文档节选:
>>
请使用您自己的 IP 替换上述 IP 地址。
请在 devices 一栏添加您自己的磁盘名称。

在 k8s-node1 节点加载 Heketi JSON 文件：

export HEKETI_CLI_SERVER=http://localhost:8080

heketi-cli topology load --json=/etc/heketi/topology.json

同时显示了集群 ID 和节点 ID。

在 k8s-node1 节点查看集群信息：

heketi-cli cluster info 3df3bf32cf1dd7c047f46725facd814c # Use your own cluster ID.

3.2.6 Kubernetes 使用 GlusterFS 创建 storageclass

在 k8s-master 节点创建 storageclass ：

vi glusterfs-sc.yaml

apiVersion: v1
kind: Secret
metadata:
  name: heketi-secret
  namespace: kube-system
type: kubernetes.io/glusterfs
data:
  key: "MTIzNDU2"    # 请替换为您自己的密钥。Base64 编码。 echo -n "123456" | base64
---
apiVersion: storage.k8s.io/v1
kind: StorageClass
metadata:
  annotations:
    storageclass.beta.kubernetes.io/is-default-class: "true"
    storageclass.kubesphere.io/supported-access-modes: '["ReadWriteOnce","ReadOnlyMany","ReadWriteMany"]'
  name: glusterfs
parameters:
  clusterid: "3df3bf32cf1dd7c047f46725facd814c"    #请替换为您自己的 GlusterFS 集群 ID。
  gidMax: "50000"
  gidMin: "40000"
  restauthenabled: "true"
  resturl: "http://192.168.65.101:8080"    #Gluster REST 服务/Heketi 服务 URL 可按需供应 gluster 存储卷。请替换为您自己的 URL。
  restuser: admin
  secretName: heketi-secret
  secretNamespace: kube-system
  volumetype: "replicate:3"    #请替换为您自己的存储卷类型。
provisioner: kubernetes.io/glusterfs
reclaimPolicy: Delete
volumeBindingMode: Immediate
allowVolumeExpansion: true

kubectl apply -f glusterfs-sc.yaml

第四章：安装 KuberSphere（v3.2.1）

4.1 下载核心配置文件

在 k8s-master 节点下载核心配置文件（网速不行，请点这里kubesphere-installer.yaml cluster-configuration.yaml）：

wget https://github.com/kubesphere/ks-installer/releases/download/v3.2.1/kubesphere-installer.yaml

wget https://github.com/kubesphere/ks-installer/releases/download/v3.2.1/cluster-configuration.yaml

4.2 修改 cluster-configuration

在 k8s-master 节点修改 cluster-configuration.yaml 文件，指定我们需要开启的功能：

vi cluster-configuration.yaml

---
apiVersion: installer.kubesphere.io/v1alpha1
kind: ClusterConfiguration
metadata:
  name: ks-installer
  namespace: kubesphere-system
  labels:
    version: v3.2.1
spec:
  persistence:
    storageClass: ""        # If there is no default StorageClass in your cluster, you need to specify an existing StorageClass here.
<<
数据片段:
>>
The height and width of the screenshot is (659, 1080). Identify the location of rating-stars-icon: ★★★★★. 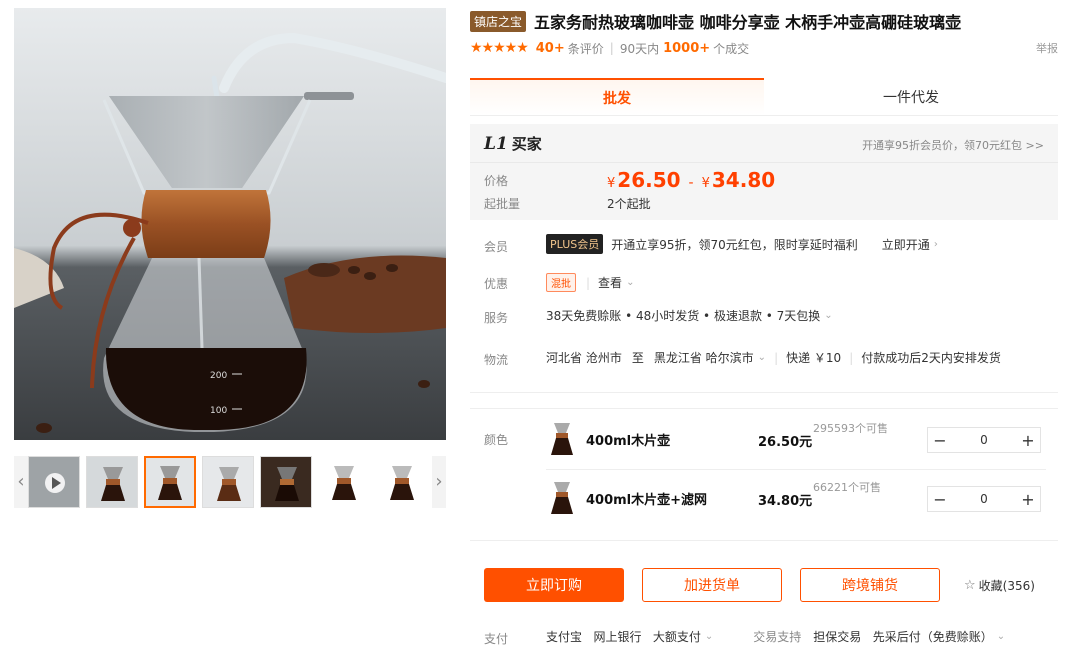
(500, 48). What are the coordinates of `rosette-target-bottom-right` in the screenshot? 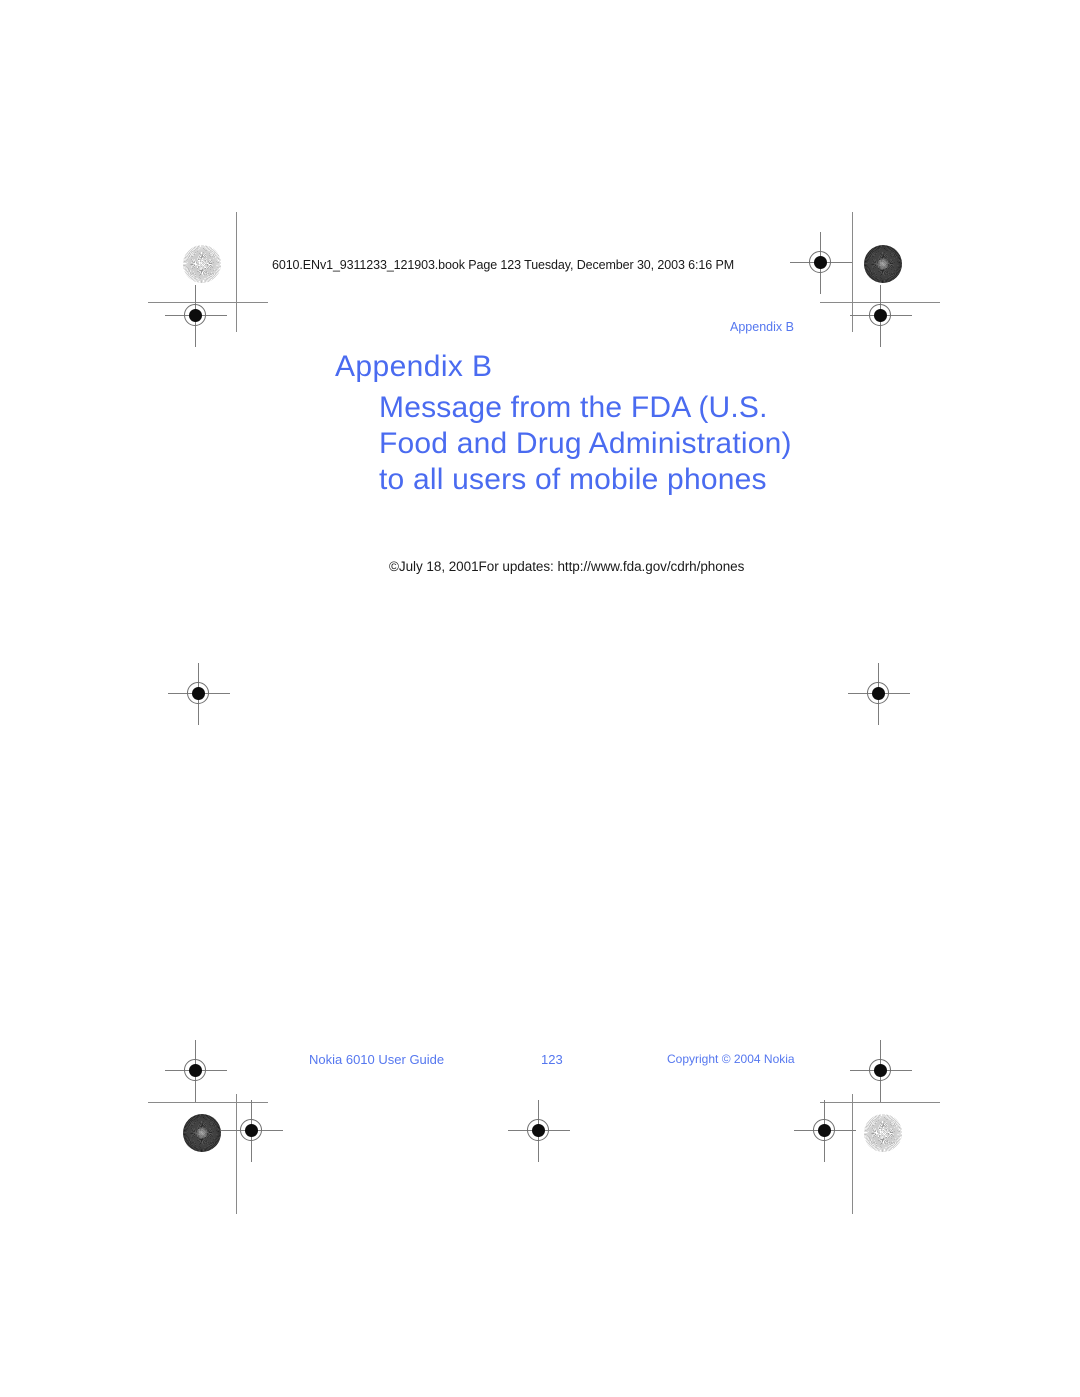 It's located at (883, 1133). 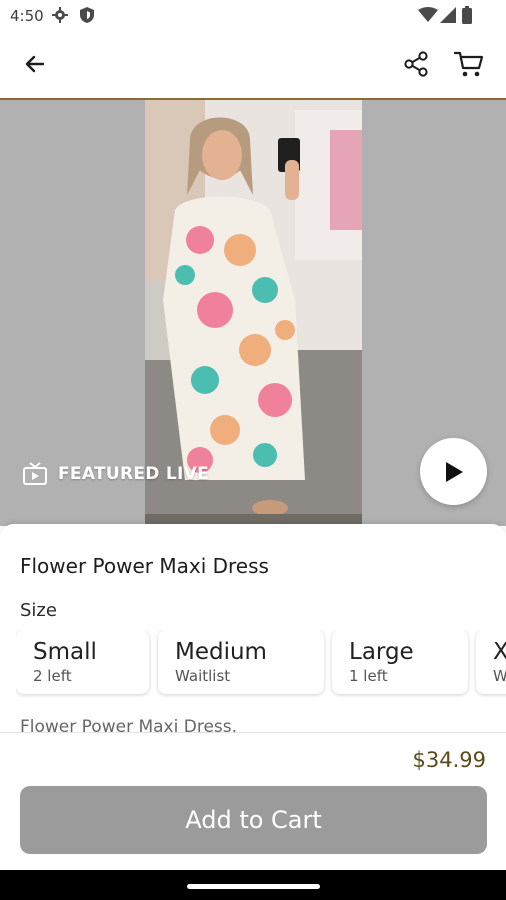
<<
待完成任务: 续写关于 GlusterFS 存储配置与 KubeSphere 安装的文档节选，从其最后一行之后接着写。

练习结果:
  authentication:
    jwtSecret: ""           # Keep the jwtSecret consistent with the Host Cluster. Retrieve the jwtSecret by executing "kubectl -n kubesphere-system get cm kubesphere-config -o yaml | grep -v "apiVersion" | grep jwtSecret" on the Host Cluster.
  local_registry: ""        # Add your private registry address if it is needed.
  # dev_tag: ""               # Add your kubesphere image tag you want to install, by default it's same as ks-install release version.
  etcd:
    monitoring: true       # Enable or disable etcd monitoring dashboard installation. You have to create a Secret for etcd before you enable it.
    endpointIps: localhost  # etcd cluster EndpointIps. It can be a bunch of IPs here.
    port: 2379              # etcd port.
    tlsEnable: true
  common:
    core:
      console:
        enableMultiLogin: true  # Enable or disable simultaneous logins. It allows different users to log in with the same account at the same time.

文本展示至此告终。